Task statement:
Could you copy out everything in the records from the line containing "The image size is (1450, 926)." down to the line containing "Click the red", keeping every character unchanged and including both of those lines?

Data excerpts:

---

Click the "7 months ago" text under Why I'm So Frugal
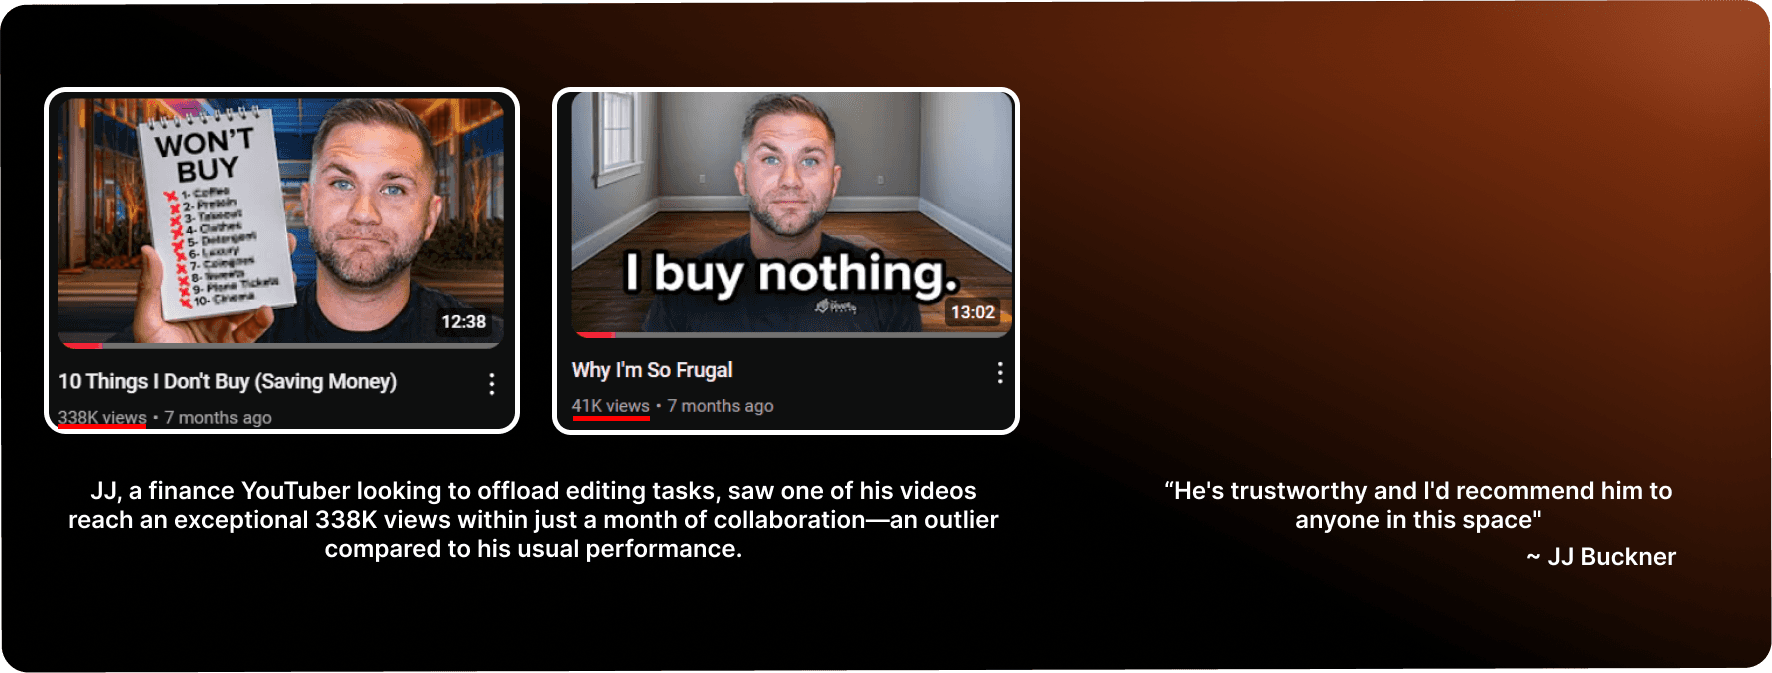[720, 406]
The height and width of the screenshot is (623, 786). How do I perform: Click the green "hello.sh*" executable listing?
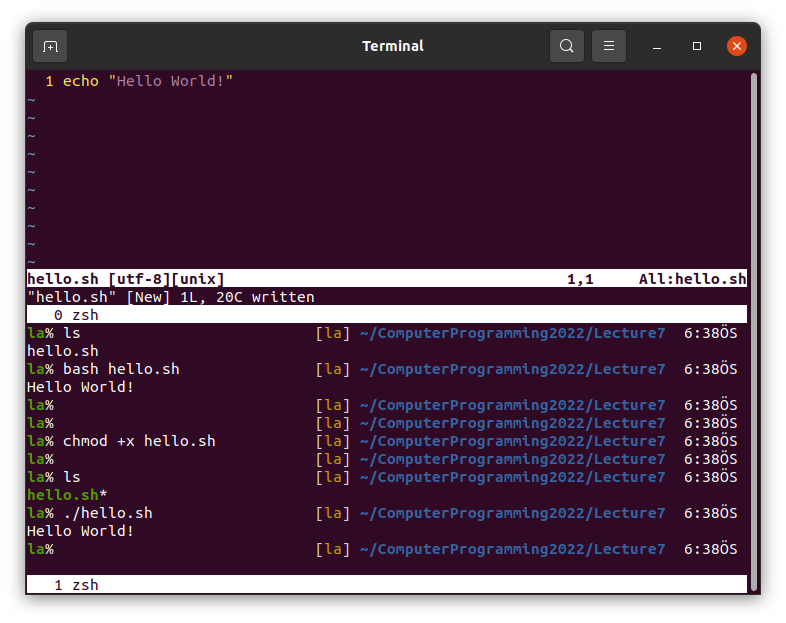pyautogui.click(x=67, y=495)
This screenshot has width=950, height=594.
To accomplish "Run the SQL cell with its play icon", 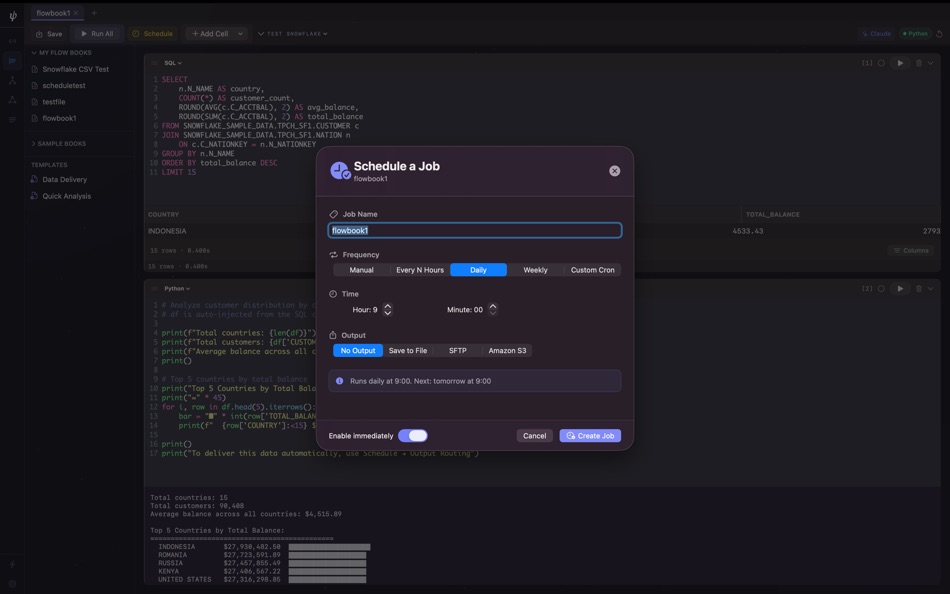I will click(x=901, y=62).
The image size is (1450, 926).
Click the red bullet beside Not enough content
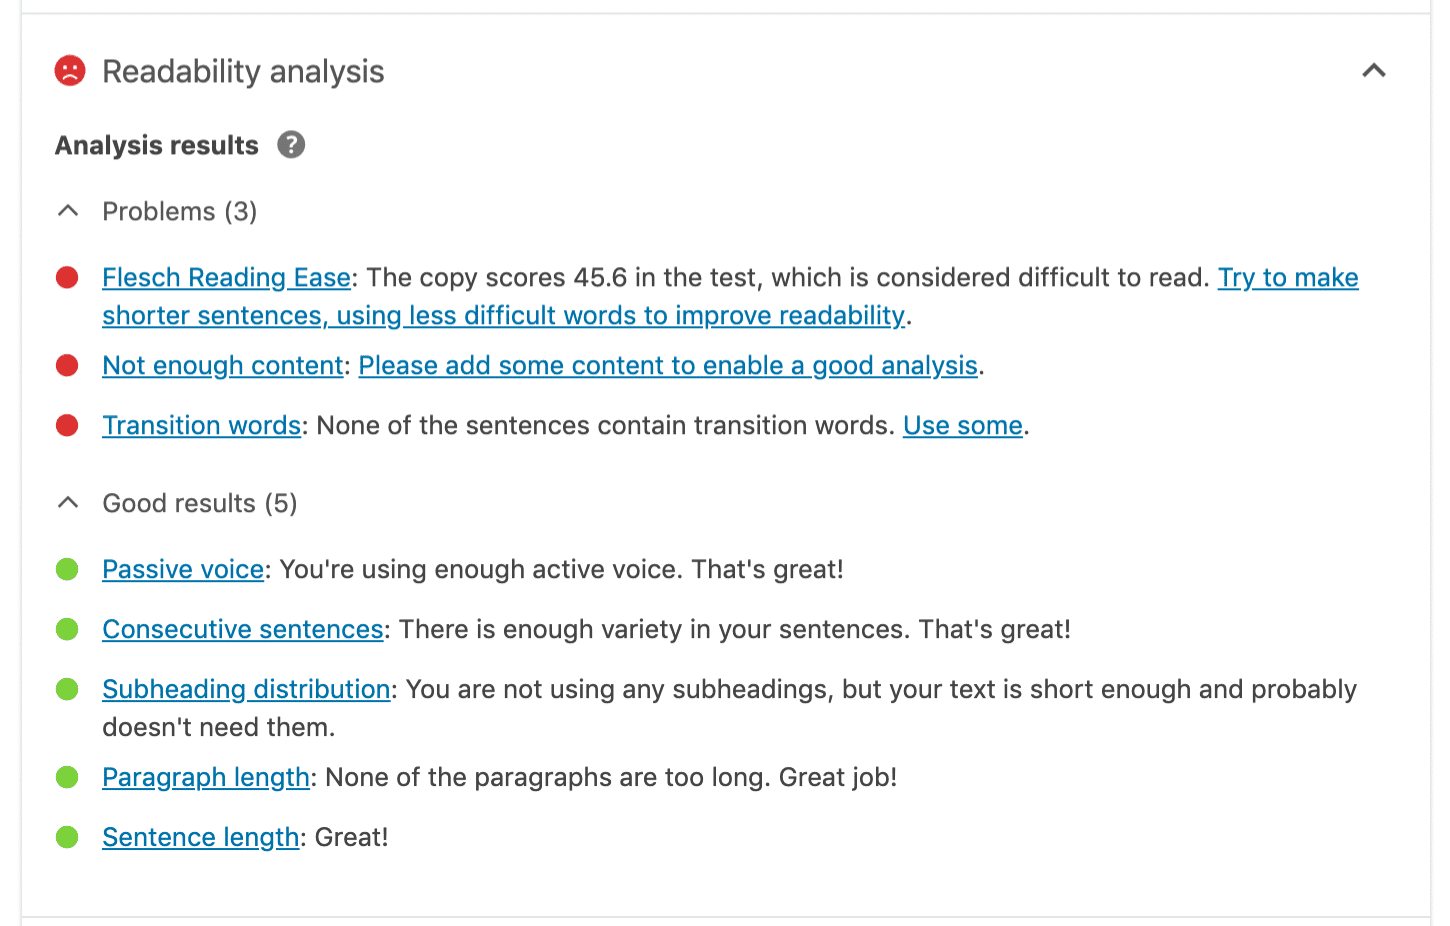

---

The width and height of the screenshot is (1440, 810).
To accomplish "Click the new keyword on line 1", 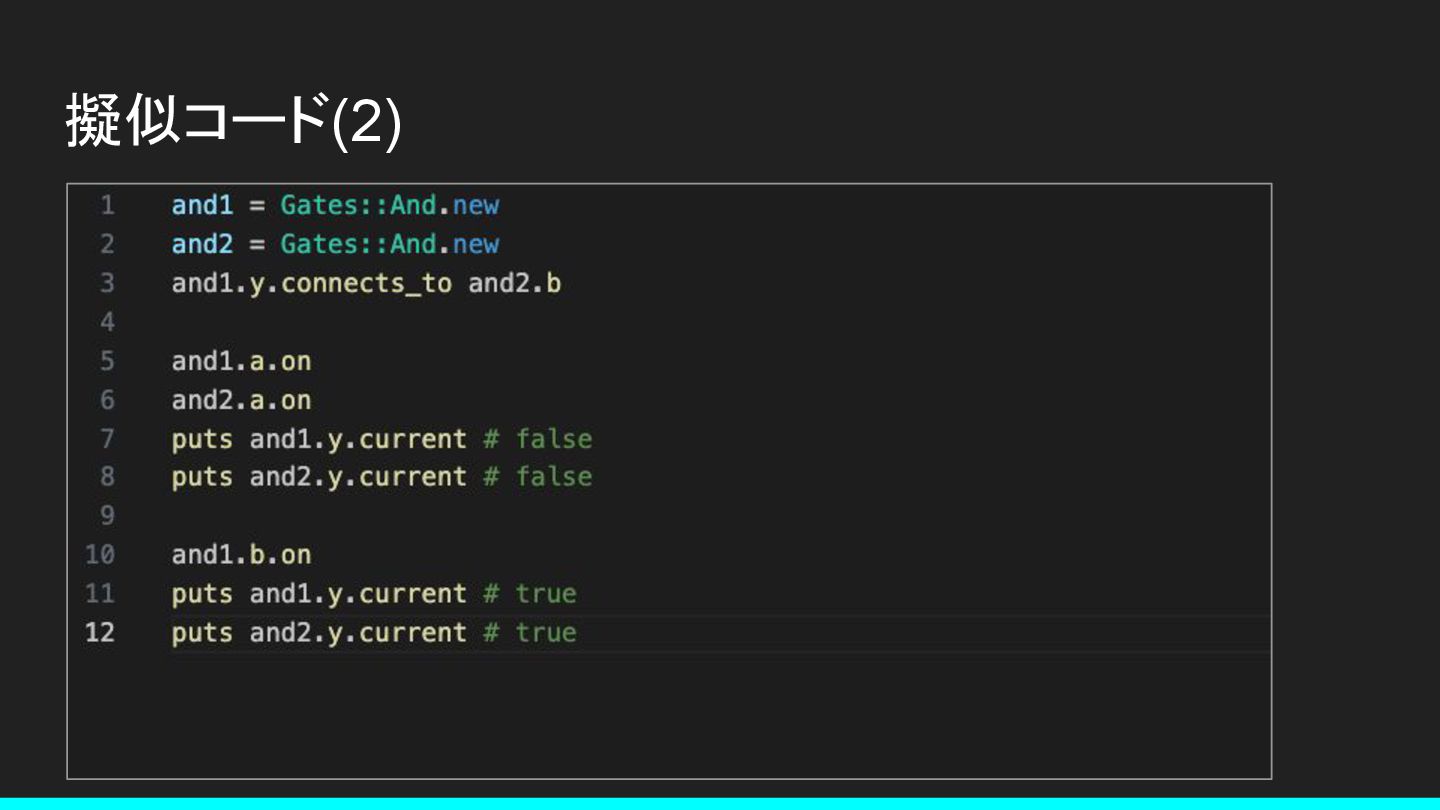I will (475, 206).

---

Result of this exercise:
The image size is (1450, 926).
Click the red bullet beside Not enough content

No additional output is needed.